Problem to work on: Print out the records precisely, keeping each line identical to its source.

--- Records provided Enclosed Below ---

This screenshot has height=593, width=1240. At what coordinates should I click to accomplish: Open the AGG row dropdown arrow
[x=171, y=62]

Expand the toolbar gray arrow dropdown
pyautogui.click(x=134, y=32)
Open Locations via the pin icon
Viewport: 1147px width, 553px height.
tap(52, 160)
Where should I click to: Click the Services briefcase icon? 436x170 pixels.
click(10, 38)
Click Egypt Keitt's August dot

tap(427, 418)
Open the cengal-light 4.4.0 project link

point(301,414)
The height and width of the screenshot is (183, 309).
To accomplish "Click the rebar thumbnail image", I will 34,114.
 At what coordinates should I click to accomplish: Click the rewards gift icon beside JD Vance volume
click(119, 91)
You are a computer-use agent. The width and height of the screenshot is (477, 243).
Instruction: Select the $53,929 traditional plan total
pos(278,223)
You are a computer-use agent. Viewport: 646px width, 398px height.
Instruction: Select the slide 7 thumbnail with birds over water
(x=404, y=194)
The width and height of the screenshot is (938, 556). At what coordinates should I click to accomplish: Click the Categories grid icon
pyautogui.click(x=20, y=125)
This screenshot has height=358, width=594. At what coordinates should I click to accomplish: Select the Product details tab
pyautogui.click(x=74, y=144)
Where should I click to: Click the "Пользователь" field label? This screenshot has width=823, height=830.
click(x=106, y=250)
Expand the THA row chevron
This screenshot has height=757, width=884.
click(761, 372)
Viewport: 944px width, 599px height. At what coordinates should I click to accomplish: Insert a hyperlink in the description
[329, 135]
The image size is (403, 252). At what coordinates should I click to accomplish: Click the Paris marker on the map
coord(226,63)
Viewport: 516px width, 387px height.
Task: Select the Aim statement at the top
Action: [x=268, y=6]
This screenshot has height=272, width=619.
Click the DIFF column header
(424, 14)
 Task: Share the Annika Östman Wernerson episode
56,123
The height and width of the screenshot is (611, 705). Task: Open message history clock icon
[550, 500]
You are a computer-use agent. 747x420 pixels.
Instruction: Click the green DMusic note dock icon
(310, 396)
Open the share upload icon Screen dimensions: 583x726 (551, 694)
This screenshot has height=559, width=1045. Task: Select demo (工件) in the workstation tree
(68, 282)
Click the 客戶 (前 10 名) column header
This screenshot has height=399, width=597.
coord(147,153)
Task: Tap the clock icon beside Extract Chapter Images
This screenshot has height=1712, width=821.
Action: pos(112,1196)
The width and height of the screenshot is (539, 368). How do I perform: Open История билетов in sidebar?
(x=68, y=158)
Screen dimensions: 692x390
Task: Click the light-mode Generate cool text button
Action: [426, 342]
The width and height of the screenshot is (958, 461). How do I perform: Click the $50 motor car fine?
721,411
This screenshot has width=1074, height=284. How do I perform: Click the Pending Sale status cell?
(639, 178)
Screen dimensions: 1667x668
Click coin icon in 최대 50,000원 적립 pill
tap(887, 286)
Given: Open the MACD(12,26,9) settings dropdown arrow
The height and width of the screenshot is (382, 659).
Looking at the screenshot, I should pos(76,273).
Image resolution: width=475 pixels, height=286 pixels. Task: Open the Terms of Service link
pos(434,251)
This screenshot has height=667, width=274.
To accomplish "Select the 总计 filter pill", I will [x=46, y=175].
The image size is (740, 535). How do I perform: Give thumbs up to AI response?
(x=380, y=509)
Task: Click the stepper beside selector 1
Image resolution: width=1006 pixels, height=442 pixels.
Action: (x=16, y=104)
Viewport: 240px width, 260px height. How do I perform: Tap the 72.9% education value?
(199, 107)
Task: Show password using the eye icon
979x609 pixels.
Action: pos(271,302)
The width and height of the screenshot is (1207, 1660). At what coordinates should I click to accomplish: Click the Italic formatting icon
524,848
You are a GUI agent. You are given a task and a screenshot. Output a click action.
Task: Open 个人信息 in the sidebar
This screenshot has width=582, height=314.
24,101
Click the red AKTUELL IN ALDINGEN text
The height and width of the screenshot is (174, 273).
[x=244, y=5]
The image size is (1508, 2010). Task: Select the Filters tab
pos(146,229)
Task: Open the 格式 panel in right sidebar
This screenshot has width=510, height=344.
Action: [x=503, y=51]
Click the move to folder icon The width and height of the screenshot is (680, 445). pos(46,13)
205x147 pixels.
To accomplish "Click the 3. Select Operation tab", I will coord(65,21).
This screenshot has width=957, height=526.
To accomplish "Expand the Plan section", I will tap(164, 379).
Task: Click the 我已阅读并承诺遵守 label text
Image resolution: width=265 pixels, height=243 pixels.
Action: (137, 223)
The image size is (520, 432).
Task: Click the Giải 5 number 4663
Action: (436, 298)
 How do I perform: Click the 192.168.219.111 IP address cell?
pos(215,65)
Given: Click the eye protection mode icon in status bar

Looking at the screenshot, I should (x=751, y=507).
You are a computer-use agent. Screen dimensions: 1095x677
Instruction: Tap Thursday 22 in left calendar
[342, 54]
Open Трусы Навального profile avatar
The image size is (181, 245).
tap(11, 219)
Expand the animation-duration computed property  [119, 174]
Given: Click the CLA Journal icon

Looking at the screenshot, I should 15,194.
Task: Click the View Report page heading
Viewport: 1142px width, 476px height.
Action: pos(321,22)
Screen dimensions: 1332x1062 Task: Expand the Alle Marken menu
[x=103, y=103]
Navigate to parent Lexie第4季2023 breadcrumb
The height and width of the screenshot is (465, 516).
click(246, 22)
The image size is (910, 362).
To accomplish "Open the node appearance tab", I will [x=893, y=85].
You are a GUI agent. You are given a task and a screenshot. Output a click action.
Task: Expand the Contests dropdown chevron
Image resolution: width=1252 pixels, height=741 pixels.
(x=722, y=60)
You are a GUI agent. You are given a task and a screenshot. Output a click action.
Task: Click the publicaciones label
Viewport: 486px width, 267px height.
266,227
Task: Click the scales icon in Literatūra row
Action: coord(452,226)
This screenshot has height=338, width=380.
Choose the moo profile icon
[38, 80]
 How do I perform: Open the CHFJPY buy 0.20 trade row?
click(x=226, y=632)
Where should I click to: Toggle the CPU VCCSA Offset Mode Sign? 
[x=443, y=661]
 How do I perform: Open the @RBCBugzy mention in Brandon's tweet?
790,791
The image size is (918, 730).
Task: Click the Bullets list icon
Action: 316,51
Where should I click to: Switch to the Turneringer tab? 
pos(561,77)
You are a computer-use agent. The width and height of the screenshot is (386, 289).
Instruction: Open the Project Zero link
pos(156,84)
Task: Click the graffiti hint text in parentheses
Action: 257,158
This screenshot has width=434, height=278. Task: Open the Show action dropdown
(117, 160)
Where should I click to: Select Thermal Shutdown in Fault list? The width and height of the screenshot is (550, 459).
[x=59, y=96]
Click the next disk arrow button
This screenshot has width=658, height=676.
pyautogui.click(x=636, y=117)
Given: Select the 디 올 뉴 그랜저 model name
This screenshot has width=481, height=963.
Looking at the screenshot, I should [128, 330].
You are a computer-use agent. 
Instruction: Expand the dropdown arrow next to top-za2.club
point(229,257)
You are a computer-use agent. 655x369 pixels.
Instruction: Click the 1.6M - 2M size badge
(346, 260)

--- End of Enclosed Records provided ---

Answer to this problem:
This screenshot has height=593, width=1240. At what coordinates should I click to accomplish: Open the AGG row dropdown arrow
[x=171, y=62]

Expand the toolbar gray arrow dropdown
pyautogui.click(x=134, y=32)
Open Locations via the pin icon
Viewport: 1147px width, 553px height.
tap(52, 160)
Where should I click to: Click the Services briefcase icon? 436x170 pixels.
click(10, 38)
Click Egypt Keitt's August dot

tap(427, 418)
Open the cengal-light 4.4.0 project link

point(301,414)
The height and width of the screenshot is (183, 309).
To accomplish "Click the rebar thumbnail image", I will 34,114.
 At what coordinates should I click to accomplish: Click the rewards gift icon beside JD Vance volume
click(119, 91)
You are a computer-use agent. The width and height of the screenshot is (477, 243).
Instruction: Select the $53,929 traditional plan total
pos(278,223)
You are a computer-use agent. Viewport: 646px width, 398px height.
Instruction: Select the slide 7 thumbnail with birds over water
(x=404, y=194)
The width and height of the screenshot is (938, 556). At what coordinates should I click to accomplish: Click the Categories grid icon
pyautogui.click(x=20, y=125)
This screenshot has height=358, width=594. At what coordinates should I click to accomplish: Select the Product details tab
pyautogui.click(x=74, y=144)
Where should I click to: Click the "Пользователь" field label? This screenshot has width=823, height=830.
click(x=106, y=250)
Expand the THA row chevron
This screenshot has height=757, width=884.
click(761, 372)
Viewport: 944px width, 599px height. At what coordinates should I click to accomplish: Insert a hyperlink in the description
[329, 135]
The image size is (403, 252). At what coordinates should I click to accomplish: Click the Paris marker on the map
coord(226,63)
Viewport: 516px width, 387px height.
Task: Select the Aim statement at the top
Action: [x=268, y=6]
This screenshot has height=272, width=619.
Click the DIFF column header
(424, 14)
 Task: Share the Annika Östman Wernerson episode
56,123
The height and width of the screenshot is (611, 705). Task: Open message history clock icon
[550, 500]
You are a computer-use agent. 747x420 pixels.
Instruction: Click the green DMusic note dock icon
(310, 396)
Open the share upload icon Screen dimensions: 583x726 (551, 694)
This screenshot has height=559, width=1045. Task: Select demo (工件) in the workstation tree
(68, 282)
Click the 客戶 (前 10 名) column header
This screenshot has height=399, width=597.
coord(147,153)
Task: Tap the clock icon beside Extract Chapter Images
This screenshot has height=1712, width=821.
Action: pos(112,1196)
The width and height of the screenshot is (539, 368). How do I perform: Open История билетов in sidebar?
(x=68, y=158)
Screen dimensions: 692x390
Task: Click the light-mode Generate cool text button
Action: [426, 342]
The width and height of the screenshot is (958, 461). How do I perform: Click the $50 motor car fine?
721,411
This screenshot has width=1074, height=284. How do I perform: Click the Pending Sale status cell?
(639, 178)
Screen dimensions: 1667x668
Click coin icon in 최대 50,000원 적립 pill
tap(887, 286)
Given: Open the MACD(12,26,9) settings dropdown arrow
The height and width of the screenshot is (382, 659).
Looking at the screenshot, I should pos(76,273).
Image resolution: width=475 pixels, height=286 pixels. Task: Open the Terms of Service link
pos(434,251)
This screenshot has height=667, width=274.
To accomplish "Select the 总计 filter pill", I will [x=46, y=175].
The image size is (740, 535). How do I perform: Give thumbs up to AI response?
(x=380, y=509)
Task: Click the stepper beside selector 1
Image resolution: width=1006 pixels, height=442 pixels.
Action: (x=16, y=104)
Viewport: 240px width, 260px height. How do I perform: Tap the 72.9% education value?
(199, 107)
Task: Show password using the eye icon
979x609 pixels.
Action: pos(271,302)
The width and height of the screenshot is (1207, 1660). At what coordinates should I click to accomplish: Click the Italic formatting icon
524,848
You are a GUI agent. You are given a task and a screenshot. Output a click action.
Task: Open 个人信息 in the sidebar
This screenshot has width=582, height=314.
24,101
Click the red AKTUELL IN ALDINGEN text
The height and width of the screenshot is (174, 273).
[x=244, y=5]
The image size is (1508, 2010). Task: Select the Filters tab
pos(146,229)
Task: Open the 格式 panel in right sidebar
This screenshot has width=510, height=344.
Action: [x=503, y=51]
Click the move to folder icon The width and height of the screenshot is (680, 445). pos(46,13)
205x147 pixels.
To accomplish "Click the 3. Select Operation tab", I will coord(65,21).
This screenshot has width=957, height=526.
To accomplish "Expand the Plan section", I will tap(164, 379).
Task: Click the 我已阅读并承诺遵守 label text
Image resolution: width=265 pixels, height=243 pixels.
Action: (137, 223)
The image size is (520, 432).
Task: Click the Giải 5 number 4663
Action: (436, 298)
 How do I perform: Click the 192.168.219.111 IP address cell?
pos(215,65)
Given: Click the eye protection mode icon in status bar

Looking at the screenshot, I should (x=751, y=507).
You are a computer-use agent. Screen dimensions: 1095x677
Instruction: Tap Thursday 22 in left calendar
[342, 54]
Open Трусы Навального profile avatar
The image size is (181, 245).
tap(11, 219)
Expand the animation-duration computed property  [119, 174]
Given: Click the CLA Journal icon

Looking at the screenshot, I should 15,194.
Task: Click the View Report page heading
Viewport: 1142px width, 476px height.
Action: pos(321,22)
Screen dimensions: 1332x1062 Task: Expand the Alle Marken menu
[x=103, y=103]
Navigate to parent Lexie第4季2023 breadcrumb
The height and width of the screenshot is (465, 516).
click(246, 22)
The image size is (910, 362).
To accomplish "Open the node appearance tab", I will [x=893, y=85].
You are a GUI agent. You are given a task and a screenshot. Output a click action.
Task: Expand the Contests dropdown chevron
Image resolution: width=1252 pixels, height=741 pixels.
(x=722, y=60)
You are a GUI agent. You are given a task and a screenshot. Output a click action.
Task: Click the publicaciones label
Viewport: 486px width, 267px height.
266,227
Task: Click the scales icon in Literatūra row
Action: coord(452,226)
This screenshot has height=338, width=380.
Choose the moo profile icon
[38, 80]
 How do I perform: Open the CHFJPY buy 0.20 trade row?
click(x=226, y=632)
Where should I click to: Toggle the CPU VCCSA Offset Mode Sign? 
[x=443, y=661]
 How do I perform: Open the @RBCBugzy mention in Brandon's tweet?
790,791
The image size is (918, 730).
Task: Click the Bullets list icon
Action: 316,51
Where should I click to: Switch to the Turneringer tab? 
pos(561,77)
You are a computer-use agent. The width and height of the screenshot is (386, 289).
Instruction: Open the Project Zero link
pos(156,84)
Task: Click the graffiti hint text in parentheses
Action: 257,158
This screenshot has width=434, height=278. Task: Open the Show action dropdown
(117, 160)
Where should I click to: Select Thermal Shutdown in Fault list? The width and height of the screenshot is (550, 459).
[x=59, y=96]
Click the next disk arrow button
This screenshot has width=658, height=676.
pyautogui.click(x=636, y=117)
Given: Select the 디 올 뉴 그랜저 model name
This screenshot has width=481, height=963.
Looking at the screenshot, I should [128, 330].
You are a computer-use agent. 
Instruction: Expand the dropdown arrow next to top-za2.club
point(229,257)
You are a computer-use agent. 655x369 pixels.
Instruction: Click the 1.6M - 2M size badge
(346, 260)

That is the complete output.